“Turn Any App Agentic Within 24 Hours” Says Adopt AI With $6M Backing

Our focus is on the agent layer within applications.

As large language models continue to gain traction in enterprise applications, companies are beginning to look beyond text generation and chatbot support. One area drawing increasing attention from product teams is agentic AI where software components that can automate tasks and interact with other systems using natural language inputs.

Adopt AI, a startup based in San Francisco and Bengaluru, is aiming to make that transition easier for companies that don’t have months of engineering bandwidth to retool their existing platforms. The company has launched out of stealth with a $6 million seed round led by Elevation Capital, with participation from Foster Ventures, Powerhouse Ventures, Darkmode Ventures, and several angel investors.

Founded by Deepak Anchala, Rahul Bhattacharya, and Anirudh Badam, Adopt AI has built a no-code platform designed to help businesses integrate intelligent agents into their applications. The goal is to reduce the development time for building agent interfaces from months to hours, particularly for SaaS and B2C firms in sectors like banking and healthcare where user workflows are often complex and fragmented.

“In the agentic AI world, applications are coming closer to humans with natural language,” said Anchala in an interview. “Applications as they stand today will lose out to agentic AI companies unless they change. So we are building an agentic layer for them to turn any application into an agentic one—within 24 hours.”

From Slintel to Adopt

This isn’t the founding team’s first software venture. Anchala and Bhattacharya previously built Slintel, a sales intelligence platform that raised $25 million, grew to more than 100 employees, and served over 300 customers before being acquired by go-to-market platform 6sense in 2021. Their new company is focused on helping businesses adapt their legacy applications to a new interface paradigm that relies on natural language rather than fixed navigational flows.
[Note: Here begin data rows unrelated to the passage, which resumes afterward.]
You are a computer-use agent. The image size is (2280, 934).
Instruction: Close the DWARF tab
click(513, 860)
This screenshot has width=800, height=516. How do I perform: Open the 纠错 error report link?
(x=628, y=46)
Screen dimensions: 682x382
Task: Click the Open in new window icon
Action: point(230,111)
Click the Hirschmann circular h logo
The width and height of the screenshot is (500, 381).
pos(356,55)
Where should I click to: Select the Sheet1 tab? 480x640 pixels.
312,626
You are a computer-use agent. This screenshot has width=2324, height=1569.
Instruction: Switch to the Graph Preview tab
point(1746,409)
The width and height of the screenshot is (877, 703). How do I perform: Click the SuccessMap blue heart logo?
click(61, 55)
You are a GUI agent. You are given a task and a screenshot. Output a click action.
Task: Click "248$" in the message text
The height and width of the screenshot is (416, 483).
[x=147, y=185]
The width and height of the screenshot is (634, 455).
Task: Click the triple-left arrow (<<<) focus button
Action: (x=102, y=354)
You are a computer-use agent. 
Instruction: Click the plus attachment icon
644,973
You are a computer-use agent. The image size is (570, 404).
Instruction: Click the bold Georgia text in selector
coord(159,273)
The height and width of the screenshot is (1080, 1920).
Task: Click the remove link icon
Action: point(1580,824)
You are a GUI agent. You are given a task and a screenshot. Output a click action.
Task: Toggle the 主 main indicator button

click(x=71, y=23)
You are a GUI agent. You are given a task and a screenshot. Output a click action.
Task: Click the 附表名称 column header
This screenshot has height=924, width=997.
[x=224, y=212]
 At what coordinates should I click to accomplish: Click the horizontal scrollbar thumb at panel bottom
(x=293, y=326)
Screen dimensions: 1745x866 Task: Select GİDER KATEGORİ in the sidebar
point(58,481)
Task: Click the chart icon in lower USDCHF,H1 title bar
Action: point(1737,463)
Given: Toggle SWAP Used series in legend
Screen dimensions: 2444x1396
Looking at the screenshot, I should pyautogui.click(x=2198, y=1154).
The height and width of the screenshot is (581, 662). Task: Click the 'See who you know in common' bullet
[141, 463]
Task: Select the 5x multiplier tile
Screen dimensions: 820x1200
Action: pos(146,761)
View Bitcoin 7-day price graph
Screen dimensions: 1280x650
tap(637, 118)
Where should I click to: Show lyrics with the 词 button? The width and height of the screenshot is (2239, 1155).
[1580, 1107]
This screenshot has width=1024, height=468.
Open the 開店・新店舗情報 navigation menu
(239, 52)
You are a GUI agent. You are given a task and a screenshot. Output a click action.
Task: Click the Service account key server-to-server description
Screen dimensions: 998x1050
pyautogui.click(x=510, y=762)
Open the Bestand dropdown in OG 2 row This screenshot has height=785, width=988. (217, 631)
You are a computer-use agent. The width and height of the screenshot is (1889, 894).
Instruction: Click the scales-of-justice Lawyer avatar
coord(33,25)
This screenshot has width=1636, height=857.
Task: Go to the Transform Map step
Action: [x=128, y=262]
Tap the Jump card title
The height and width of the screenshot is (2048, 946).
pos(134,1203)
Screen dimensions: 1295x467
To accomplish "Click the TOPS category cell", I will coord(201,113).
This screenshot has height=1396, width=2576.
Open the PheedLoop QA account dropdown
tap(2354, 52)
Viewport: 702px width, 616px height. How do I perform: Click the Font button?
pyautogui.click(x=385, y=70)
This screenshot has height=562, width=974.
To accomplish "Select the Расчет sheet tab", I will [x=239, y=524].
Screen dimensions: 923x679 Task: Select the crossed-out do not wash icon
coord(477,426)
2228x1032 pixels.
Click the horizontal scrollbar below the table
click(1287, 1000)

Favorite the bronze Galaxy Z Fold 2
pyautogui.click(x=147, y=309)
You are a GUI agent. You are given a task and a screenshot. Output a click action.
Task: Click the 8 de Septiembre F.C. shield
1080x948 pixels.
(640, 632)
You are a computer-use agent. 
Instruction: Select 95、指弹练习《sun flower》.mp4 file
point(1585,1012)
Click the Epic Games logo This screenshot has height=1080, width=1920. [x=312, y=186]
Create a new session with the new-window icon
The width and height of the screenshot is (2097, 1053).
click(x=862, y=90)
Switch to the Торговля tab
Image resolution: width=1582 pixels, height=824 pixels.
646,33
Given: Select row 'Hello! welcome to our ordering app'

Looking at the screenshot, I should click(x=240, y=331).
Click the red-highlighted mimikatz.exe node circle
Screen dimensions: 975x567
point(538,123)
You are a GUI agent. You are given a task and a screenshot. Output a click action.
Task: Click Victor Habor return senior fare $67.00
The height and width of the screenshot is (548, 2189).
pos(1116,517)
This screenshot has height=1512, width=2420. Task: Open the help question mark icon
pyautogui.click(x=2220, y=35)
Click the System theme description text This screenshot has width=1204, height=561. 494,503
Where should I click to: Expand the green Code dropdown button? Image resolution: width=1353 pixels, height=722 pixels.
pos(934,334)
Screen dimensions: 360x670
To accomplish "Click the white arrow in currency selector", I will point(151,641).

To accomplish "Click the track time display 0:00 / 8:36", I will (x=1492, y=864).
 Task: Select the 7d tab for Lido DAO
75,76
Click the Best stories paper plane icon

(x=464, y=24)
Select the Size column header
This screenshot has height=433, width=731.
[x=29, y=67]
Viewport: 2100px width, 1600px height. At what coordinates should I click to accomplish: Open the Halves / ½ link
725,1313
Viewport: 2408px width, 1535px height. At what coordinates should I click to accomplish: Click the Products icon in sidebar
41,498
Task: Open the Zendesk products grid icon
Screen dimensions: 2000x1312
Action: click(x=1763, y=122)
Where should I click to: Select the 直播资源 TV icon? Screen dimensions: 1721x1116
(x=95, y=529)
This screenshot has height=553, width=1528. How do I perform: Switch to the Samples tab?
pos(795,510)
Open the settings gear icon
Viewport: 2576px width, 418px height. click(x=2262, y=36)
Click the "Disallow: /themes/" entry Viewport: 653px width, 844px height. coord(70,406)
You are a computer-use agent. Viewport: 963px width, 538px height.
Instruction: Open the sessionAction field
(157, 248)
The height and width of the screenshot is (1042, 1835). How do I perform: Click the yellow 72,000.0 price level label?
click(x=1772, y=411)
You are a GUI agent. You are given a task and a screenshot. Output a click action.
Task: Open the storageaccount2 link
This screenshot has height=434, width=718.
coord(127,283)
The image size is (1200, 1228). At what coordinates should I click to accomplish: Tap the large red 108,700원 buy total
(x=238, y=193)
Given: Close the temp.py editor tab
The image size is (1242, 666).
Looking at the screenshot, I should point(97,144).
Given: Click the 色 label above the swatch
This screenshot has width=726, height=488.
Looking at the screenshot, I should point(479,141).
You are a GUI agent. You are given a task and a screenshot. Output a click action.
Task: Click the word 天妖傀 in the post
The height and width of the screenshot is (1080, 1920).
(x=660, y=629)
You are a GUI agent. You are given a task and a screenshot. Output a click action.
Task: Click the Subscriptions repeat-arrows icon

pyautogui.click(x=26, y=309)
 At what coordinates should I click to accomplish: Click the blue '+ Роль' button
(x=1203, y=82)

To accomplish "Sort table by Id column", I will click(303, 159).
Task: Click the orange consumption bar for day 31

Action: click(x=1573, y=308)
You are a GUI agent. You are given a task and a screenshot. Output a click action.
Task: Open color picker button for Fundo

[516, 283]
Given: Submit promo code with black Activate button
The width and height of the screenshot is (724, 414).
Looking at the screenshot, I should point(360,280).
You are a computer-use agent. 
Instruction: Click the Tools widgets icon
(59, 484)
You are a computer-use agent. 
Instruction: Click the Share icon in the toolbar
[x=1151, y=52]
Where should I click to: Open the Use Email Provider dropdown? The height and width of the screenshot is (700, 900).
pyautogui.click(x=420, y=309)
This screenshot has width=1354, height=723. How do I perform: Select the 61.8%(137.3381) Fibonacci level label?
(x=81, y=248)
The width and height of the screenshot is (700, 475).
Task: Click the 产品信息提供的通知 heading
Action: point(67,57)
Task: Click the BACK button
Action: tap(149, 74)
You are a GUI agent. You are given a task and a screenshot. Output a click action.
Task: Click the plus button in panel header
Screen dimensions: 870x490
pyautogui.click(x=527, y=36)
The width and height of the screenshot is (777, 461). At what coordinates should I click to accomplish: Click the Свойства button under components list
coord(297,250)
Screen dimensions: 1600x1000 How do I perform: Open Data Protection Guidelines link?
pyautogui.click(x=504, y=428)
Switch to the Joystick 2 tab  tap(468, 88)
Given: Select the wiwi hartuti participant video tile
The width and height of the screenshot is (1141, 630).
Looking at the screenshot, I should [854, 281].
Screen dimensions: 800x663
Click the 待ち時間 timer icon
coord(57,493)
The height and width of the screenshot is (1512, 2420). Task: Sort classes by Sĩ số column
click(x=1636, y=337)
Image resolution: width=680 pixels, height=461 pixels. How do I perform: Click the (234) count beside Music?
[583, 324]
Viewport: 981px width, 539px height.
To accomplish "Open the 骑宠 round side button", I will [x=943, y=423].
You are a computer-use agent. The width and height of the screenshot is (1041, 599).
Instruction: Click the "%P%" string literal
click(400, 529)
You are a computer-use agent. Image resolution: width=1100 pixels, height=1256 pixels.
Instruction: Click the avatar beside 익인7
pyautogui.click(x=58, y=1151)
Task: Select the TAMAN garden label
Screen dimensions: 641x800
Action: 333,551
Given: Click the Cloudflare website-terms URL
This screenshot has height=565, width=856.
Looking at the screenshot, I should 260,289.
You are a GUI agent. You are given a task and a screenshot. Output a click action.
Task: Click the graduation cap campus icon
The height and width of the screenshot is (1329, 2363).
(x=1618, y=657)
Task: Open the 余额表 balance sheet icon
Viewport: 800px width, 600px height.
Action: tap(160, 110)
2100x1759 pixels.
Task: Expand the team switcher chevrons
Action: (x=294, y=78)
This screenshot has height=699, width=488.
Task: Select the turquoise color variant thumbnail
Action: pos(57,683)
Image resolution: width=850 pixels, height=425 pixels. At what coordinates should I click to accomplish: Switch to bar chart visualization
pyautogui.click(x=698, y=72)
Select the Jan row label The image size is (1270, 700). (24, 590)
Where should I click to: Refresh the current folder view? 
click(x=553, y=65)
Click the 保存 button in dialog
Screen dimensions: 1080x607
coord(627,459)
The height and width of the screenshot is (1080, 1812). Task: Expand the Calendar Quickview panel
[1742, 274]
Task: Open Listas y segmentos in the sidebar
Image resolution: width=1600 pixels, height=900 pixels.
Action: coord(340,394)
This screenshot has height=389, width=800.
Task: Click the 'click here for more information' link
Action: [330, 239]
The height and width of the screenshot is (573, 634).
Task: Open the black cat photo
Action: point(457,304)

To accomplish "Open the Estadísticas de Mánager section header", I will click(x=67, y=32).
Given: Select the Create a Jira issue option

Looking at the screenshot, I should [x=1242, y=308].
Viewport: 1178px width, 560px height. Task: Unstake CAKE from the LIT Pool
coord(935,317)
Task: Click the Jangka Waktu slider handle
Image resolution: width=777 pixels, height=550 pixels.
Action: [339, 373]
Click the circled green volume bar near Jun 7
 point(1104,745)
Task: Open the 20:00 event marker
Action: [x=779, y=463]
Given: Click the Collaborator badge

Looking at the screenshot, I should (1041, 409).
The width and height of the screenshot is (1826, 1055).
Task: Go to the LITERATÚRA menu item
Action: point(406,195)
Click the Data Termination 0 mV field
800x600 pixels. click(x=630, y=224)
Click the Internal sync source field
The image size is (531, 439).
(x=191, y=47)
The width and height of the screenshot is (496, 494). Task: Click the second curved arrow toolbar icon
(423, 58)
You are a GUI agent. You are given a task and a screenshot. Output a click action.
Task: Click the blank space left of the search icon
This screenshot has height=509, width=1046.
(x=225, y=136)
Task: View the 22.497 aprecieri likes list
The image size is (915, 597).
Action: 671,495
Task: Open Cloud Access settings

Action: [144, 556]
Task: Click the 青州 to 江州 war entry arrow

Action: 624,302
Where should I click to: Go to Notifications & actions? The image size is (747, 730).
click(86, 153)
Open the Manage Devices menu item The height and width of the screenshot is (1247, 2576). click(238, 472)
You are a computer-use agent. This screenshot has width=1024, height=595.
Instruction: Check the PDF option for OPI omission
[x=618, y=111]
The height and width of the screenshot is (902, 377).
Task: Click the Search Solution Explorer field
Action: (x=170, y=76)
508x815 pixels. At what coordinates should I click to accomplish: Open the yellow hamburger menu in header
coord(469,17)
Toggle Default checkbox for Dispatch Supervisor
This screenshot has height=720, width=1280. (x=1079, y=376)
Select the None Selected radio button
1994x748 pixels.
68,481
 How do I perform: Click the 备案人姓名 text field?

The technology behind Adopt is designed to integrate with existing applications and automatically map their workflows. One of its key products, Agent Builder, allows users to generate a set of software actions—such as submitting forms, retrieving data, or executing workflows by analyzing how users interact with the app. These actions can then be embedded into a conversational interface called Agent Experience, which allows users to complete tasks through plain language commands either within the app or via external channels.

A Technical Shortcut

Anchala said that while many companies see agent-based interaction as a near-term priority, implementing it has proven difficult. In practice, converting a product into an agentic interface requires navigating undocumented APIs, managing front-end interactions, and maintaining performance all while ensuring responses remain accurate and context-aware.

“There’s a growing interest from product and technology teams, but the development overhead is high,” Anchala said. “Even with the right talent, it can take six months or more to build this in-house.”

Adopt’s approach is to handle the underlying orchestration, including authentication layers, workflow understanding, and multi-step action execution. It also offers testing and monitoring tools to evaluate how the agent performs and whether it introduces unexpected behavior. According to the company, this helps businesses avoid building a parallel system just to support natural language interaction.

The Engineering Team

Adopt employs 16 people across the U.S. and India. Its Bengaluru office includes full-stack developers, product managers, and designers, while its U.S. team focuses on AI engineering. Chief AI Officer Anirudh Badam previously worked on AI and machine learning systems at Microsoft’s Seattle office, and founding engineer Vijay Sagar spent more than a decade at Google working on production-grade ML infrastructure.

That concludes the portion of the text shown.